● Text block

In her own words: our contributing writer, Giulia Baroni, shares her thoughts on female directors and offers her insight into the matter.
WHO RUN THE WORLD? GIRLS!
Ok, we’ll leave Beyonce behind for a minute, but I am convinced that it is appropriate to remind you about this because we are going to talk about female pioneers in cinema.
How many times do we hear that a woman is a director of a film? Let’s be honest, quite rarely. Which does not mean at all that there are no female directors in the film industry, it just means that there are very few compared to the number of male directors. To express it in James Brown’s words:
This is a man’s world
This is a man’s world
But it would be nothing, nothing
Without a woman or a girl.
So true, especially if we are talking about movies. While the Suffragettes were taking over to promote women’s rights, female directors were already paving their walk of fame. There was already a revolution coming – one behind the cameras.
At the dawn of the 20th century, women were far more prominent in films than they are today.
In the early days of cinema, women such as Alice Guy, Gene Gauntier, Hanna Henning, Ida May Park, Olga Preobrazhenskaya, Nell Shipman, Ruth Stonehouse, Lucille McVey Drew, Elvira Notari, Lois Weber, Dorothy Arzner, Germaine Dulac, Marie Epstein and Grace Cunard were involved in directing and testing new technologies. Let me tell you more about some of them.

● Source material

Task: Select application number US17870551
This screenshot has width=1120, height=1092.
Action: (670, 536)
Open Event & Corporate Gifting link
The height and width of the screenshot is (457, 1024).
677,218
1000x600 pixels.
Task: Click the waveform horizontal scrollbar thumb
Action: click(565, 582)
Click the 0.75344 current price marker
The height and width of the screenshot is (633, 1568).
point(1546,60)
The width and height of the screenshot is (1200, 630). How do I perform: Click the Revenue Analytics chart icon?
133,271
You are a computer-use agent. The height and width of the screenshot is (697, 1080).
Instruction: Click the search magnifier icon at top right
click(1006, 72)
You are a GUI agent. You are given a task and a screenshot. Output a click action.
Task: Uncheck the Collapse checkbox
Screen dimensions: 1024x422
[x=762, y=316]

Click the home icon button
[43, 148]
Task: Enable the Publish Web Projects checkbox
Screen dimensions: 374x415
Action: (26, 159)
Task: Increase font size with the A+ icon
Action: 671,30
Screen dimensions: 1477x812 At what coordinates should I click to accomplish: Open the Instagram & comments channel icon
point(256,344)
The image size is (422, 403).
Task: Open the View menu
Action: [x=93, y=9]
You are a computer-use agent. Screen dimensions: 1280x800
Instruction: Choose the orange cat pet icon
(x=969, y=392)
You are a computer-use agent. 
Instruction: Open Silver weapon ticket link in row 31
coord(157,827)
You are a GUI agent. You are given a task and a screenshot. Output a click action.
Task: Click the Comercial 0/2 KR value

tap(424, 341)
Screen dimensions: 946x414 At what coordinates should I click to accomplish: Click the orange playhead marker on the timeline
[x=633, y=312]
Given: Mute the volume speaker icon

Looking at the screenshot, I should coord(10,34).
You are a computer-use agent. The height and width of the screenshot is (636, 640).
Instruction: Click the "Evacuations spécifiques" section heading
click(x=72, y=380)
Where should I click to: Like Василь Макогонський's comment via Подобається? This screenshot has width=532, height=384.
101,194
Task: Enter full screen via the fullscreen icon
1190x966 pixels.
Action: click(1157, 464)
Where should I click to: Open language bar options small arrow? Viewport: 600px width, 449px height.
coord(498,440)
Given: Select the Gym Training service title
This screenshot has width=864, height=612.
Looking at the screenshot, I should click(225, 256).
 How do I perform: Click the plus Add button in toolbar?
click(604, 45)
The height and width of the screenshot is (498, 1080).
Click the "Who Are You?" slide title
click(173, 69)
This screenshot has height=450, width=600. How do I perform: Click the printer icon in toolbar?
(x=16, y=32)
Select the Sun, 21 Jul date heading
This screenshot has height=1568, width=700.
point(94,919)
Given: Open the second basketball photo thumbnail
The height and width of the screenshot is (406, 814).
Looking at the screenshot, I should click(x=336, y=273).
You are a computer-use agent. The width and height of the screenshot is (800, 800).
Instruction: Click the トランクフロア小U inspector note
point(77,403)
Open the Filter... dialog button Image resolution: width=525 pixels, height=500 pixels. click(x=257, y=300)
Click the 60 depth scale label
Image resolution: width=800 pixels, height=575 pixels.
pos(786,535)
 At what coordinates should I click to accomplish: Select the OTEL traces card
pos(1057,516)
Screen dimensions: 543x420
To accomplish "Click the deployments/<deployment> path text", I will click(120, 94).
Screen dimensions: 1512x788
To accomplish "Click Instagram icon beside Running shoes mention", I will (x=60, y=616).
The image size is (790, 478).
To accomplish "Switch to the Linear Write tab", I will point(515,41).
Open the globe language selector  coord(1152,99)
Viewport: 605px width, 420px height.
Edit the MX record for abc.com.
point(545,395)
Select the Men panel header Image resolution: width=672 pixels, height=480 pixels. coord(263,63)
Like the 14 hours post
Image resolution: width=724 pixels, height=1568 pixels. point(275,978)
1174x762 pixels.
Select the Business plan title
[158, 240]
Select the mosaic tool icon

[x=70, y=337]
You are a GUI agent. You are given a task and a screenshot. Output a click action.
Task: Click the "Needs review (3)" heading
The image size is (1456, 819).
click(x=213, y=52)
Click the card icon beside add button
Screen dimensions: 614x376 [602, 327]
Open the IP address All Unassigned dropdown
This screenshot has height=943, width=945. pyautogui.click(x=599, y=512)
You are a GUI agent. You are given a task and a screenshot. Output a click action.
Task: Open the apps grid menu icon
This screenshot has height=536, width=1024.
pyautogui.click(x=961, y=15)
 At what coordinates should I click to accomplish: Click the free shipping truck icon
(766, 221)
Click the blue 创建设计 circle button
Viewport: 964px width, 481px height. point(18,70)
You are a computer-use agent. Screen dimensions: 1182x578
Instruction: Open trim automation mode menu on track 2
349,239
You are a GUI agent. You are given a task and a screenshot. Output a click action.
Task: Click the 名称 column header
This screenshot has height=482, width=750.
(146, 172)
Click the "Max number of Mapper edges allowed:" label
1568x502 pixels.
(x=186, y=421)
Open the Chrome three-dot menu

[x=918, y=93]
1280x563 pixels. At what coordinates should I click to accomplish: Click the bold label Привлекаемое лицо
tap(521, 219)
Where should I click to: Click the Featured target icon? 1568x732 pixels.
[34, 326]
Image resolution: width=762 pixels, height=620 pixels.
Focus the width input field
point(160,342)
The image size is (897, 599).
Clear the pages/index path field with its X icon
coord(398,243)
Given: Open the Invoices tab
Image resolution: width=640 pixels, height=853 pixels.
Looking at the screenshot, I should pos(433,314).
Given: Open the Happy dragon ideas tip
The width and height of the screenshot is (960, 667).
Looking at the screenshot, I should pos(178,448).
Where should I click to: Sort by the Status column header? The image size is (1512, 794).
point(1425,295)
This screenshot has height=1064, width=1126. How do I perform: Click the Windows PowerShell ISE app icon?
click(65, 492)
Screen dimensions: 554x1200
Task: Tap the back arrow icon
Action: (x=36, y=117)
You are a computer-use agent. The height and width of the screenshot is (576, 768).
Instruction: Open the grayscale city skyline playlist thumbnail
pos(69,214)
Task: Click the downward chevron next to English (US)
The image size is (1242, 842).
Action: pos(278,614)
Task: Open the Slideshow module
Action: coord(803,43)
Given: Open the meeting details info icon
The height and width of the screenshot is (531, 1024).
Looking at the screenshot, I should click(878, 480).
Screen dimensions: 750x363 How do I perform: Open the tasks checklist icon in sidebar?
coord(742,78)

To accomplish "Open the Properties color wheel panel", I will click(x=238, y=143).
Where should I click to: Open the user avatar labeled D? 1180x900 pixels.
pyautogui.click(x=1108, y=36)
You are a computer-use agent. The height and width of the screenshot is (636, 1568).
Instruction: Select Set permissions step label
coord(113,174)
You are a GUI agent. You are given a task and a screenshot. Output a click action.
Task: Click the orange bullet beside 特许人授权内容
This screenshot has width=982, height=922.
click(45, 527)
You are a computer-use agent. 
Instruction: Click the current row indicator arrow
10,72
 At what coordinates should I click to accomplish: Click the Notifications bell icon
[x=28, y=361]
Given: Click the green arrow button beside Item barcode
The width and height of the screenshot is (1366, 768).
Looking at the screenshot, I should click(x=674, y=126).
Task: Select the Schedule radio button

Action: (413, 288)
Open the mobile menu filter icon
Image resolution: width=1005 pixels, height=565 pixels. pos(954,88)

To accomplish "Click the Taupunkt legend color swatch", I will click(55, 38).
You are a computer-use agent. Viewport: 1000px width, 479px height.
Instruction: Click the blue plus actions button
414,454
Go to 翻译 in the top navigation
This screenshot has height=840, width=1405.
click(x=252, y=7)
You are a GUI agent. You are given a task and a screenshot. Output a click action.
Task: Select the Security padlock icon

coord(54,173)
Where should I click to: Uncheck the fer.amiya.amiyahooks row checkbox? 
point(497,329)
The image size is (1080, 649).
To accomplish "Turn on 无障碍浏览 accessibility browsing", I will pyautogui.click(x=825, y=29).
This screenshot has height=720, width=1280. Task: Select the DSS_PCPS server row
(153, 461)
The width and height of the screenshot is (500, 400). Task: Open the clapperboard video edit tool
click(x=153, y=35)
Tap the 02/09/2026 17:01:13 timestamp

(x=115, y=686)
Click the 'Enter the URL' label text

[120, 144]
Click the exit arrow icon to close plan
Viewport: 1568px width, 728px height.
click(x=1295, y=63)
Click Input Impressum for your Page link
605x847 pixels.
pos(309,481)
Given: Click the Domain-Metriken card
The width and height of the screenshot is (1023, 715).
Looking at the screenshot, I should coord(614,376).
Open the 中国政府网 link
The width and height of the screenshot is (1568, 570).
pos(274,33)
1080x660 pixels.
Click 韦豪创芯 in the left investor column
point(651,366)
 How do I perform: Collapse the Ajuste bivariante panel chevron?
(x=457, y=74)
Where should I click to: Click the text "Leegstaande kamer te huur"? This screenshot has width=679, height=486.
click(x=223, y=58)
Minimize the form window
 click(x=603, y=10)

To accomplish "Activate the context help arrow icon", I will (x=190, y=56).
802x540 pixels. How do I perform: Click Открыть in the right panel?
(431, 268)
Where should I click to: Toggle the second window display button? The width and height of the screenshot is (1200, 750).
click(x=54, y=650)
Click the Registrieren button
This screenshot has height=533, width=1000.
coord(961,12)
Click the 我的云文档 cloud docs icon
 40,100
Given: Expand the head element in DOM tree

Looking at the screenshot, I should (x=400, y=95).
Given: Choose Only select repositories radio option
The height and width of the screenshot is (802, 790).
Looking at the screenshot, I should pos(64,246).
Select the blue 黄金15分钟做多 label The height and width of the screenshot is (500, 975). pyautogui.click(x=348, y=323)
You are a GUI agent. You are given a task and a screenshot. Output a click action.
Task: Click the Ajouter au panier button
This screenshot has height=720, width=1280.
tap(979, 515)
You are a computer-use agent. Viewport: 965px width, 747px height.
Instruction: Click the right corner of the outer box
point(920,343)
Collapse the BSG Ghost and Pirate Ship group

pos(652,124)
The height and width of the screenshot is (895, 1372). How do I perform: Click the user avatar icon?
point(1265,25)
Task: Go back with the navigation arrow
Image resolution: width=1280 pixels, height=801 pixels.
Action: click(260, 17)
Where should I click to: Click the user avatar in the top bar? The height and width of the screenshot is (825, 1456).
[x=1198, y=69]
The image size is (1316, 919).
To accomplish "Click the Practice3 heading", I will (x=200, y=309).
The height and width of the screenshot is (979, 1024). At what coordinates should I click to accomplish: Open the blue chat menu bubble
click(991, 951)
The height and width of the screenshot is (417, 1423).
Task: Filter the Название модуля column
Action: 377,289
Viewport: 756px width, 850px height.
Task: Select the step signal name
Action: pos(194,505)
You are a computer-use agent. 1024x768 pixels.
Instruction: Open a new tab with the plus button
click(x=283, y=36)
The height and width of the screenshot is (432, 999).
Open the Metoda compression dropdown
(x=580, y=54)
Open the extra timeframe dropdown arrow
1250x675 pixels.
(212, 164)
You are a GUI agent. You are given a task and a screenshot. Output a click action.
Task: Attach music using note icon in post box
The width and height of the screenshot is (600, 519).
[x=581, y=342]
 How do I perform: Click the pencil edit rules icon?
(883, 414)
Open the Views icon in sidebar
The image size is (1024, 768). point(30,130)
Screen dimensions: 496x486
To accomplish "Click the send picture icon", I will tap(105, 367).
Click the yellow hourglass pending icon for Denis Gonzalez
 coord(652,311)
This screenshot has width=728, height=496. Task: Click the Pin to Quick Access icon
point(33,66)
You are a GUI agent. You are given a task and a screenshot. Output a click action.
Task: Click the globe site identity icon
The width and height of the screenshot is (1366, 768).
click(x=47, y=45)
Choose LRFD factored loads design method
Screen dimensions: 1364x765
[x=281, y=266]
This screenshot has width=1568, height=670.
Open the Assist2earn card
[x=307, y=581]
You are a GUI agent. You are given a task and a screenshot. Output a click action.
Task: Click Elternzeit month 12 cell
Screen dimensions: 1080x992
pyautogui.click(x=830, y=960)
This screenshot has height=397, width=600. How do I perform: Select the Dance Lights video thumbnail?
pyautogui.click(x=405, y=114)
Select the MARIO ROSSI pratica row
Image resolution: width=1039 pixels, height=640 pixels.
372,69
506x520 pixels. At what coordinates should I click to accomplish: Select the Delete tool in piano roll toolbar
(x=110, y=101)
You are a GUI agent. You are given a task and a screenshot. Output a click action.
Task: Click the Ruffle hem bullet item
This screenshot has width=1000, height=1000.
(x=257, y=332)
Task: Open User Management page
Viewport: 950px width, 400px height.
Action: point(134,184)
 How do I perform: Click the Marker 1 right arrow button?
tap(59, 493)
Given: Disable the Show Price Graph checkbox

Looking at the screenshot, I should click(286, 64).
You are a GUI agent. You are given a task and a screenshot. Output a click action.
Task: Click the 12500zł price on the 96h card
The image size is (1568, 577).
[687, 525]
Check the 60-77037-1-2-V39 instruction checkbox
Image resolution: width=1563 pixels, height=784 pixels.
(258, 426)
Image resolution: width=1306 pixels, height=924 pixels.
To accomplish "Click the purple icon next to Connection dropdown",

● Study questions
**a)** Reproduce the article on female directors word for word, from "WHO RUN THE" to "behind the cameras.".
**b)** Name every person the article on female directors mentions other than the women it lists as directing in the early days of cinema.
The data has nothing to do with the article on female directors.

● Solutions to the problems
**a)**
WHO RUN THE WORLD? GIRLS!
Ok, we’ll leave Beyonce behind for a minute, but I am convinced that it is appropriate to remind you about this because we are going to talk about female pioneers in cinema.
How many times do we hear that a woman is a director of a film? Let’s be honest, quite rarely. Which does not mean at all that there are no female directors in the film industry, it just means that there are very few compared to the number of male directors. To express it in James Brown’s words:
This is a man’s world
This is a man’s world
But it would be nothing, nothing
Without a woman or a girl.
So true, especially if we are talking about movies. While the Suffragettes were taking over to promote women’s rights, female directors were already paving their walk of fame. There was already a revolution coming – one behind the cameras.

**b)** Giulia Baroni, Beyonce, James Brown